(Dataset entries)
>> start

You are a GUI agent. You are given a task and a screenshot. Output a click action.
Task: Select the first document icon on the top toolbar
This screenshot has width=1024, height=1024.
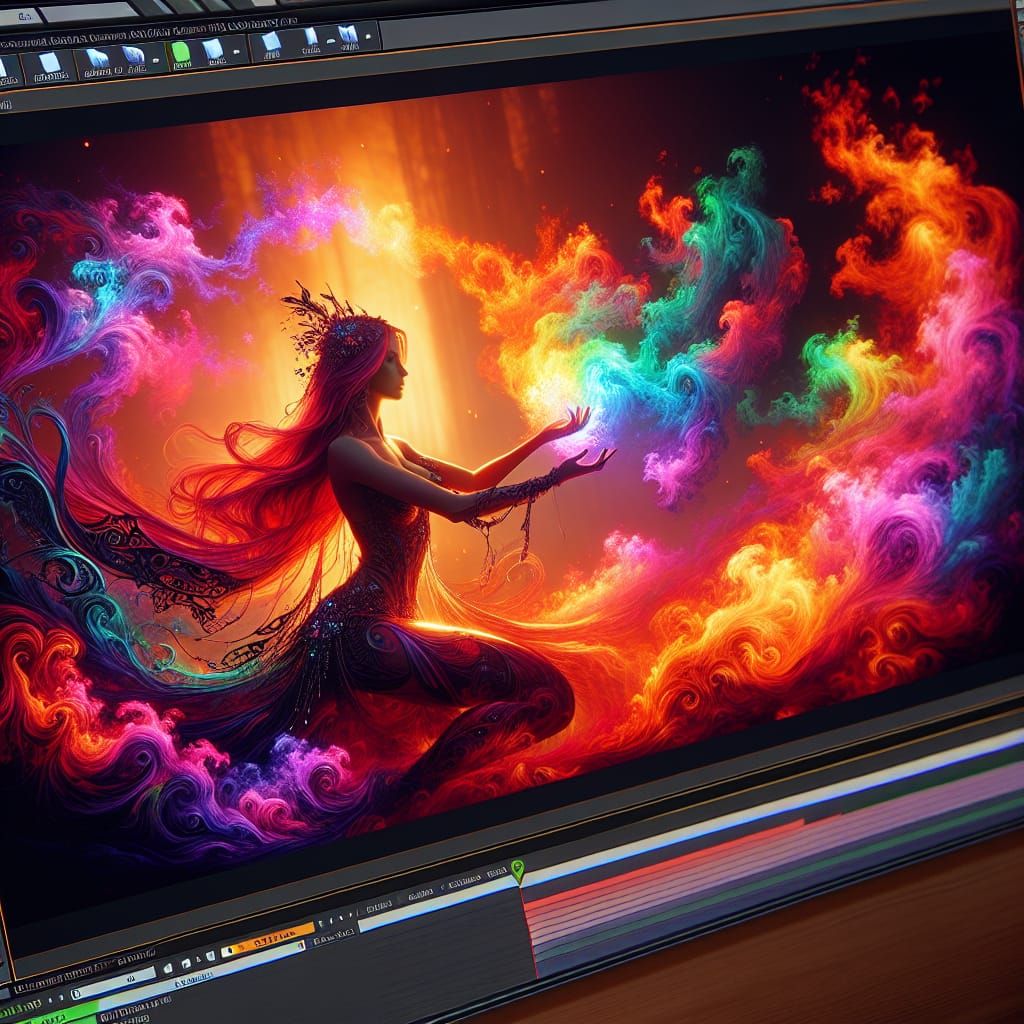coord(47,65)
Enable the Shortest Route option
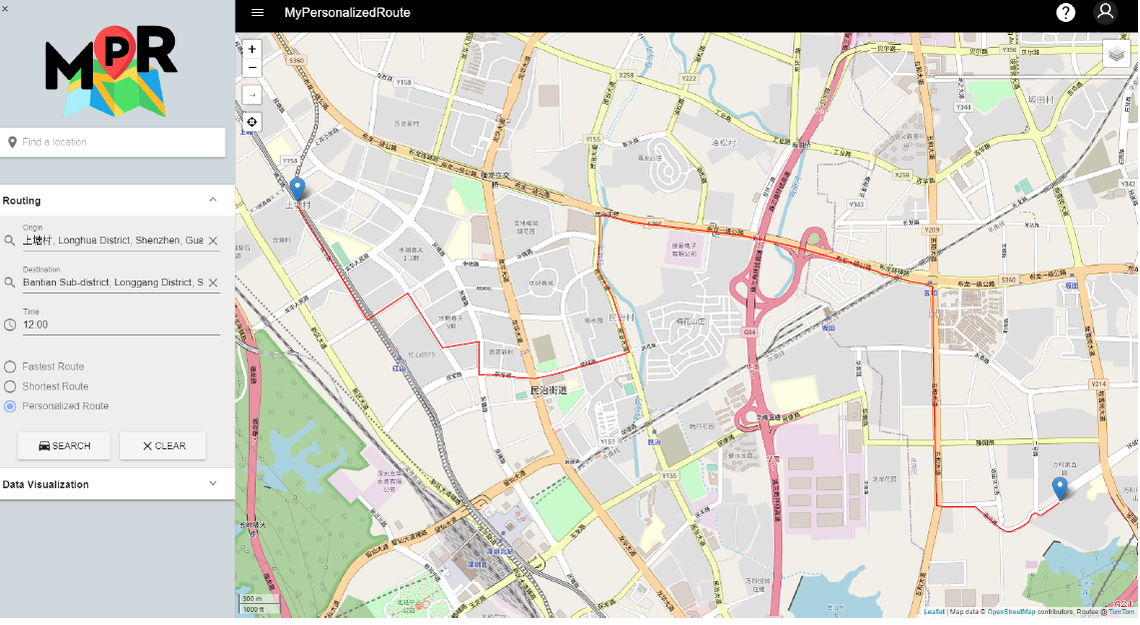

>> end

Task instructions:
Arrange every line of the records above as a Markdown table with the columns Line No. and Text, omitting blank lines and leaving out the pictures.

Finished exercise:
| Line No. | Text |
|---|---|
| 1 | You are a GUI agent. You are given a task and a screenshot. Output a click action. |
| 2 | Task: Select the first document icon on the top toolbar |
| 3 | This screenshot has width=1024, height=1024. |
| 4 | coord(47,65) |
| 5 | Enable the Shortest Route option |